How could the media not realize then, when they made the seamless transition from retailing outrageous charges against President Bush’s conduct of foreign policy to retailing outrageous charges against his conduct of the disaster relief effort, that their own credibility had to be seriously undermined? Surely, no one not already persuaded of the worst about the President would regard as reliable witnesses those who had found nothing remarkable in his being characterized as Mrs Sheehan characterized him? Meanwhile, the media were as usual congratulating themselves for sniffing out the guilty parties. “Katrina rekindles adversarial media,” heralded USA Today. Howard Kurtz of the Washington Post was positively euphoric: “Journalism seems to have recovered its reason for being,” he wrote, adding that the media’s “activist stance, which would have drawn flak had it come from American reporters in Iraq, seemed utterly appropriate when applied to the yawning gap between mounting casualties and reassuring rhetoric. For once, reporters were acting like concerned citizens, not passive observers. And they were letting their emotions show, whether it was ABC’s Robin Roberts choking up while recalling a visit to her mother on the Gulf Coast or CNN’s Jeanne Meserve crying as she described the dead and injured she had seen.”

Ah yes, real emotion!
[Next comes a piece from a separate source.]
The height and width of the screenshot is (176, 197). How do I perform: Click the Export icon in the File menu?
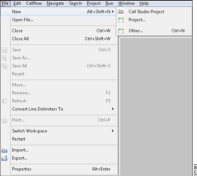(x=4, y=158)
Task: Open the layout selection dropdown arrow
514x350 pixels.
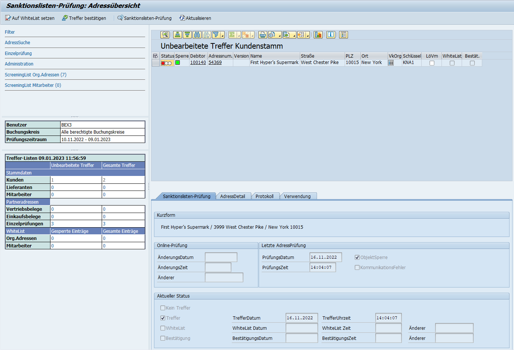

That’s what the media love to see, even when it is their own. Like Mrs Sheehan’s grief, it is the infallible guarantee of moral authenticity. Interestingly, Kurtz chose to end his celebration of his journalistic colleagues’ new-found purpose by casting aspersions on their former coverage of Natalee Holloway. “Maybe, just maybe,” he concluded, “journalism needs to bring more passion to the table — and not just when cable shows are obsessing on the latest missing white woman.” That seems rather a gratuitous slap at poor Natalee, who never asked to become either a moral exemplum or poster-girl for media irresponsibility. My apologies, then, for mentioning that, whatever else it may be, Miss Holloway’s example can serve as a melancholy reminder that the one thing media moralizing, implicit or explicit, can always be counted on to demonstrate is the ineffable smugness and self-righteousness of the moralizers.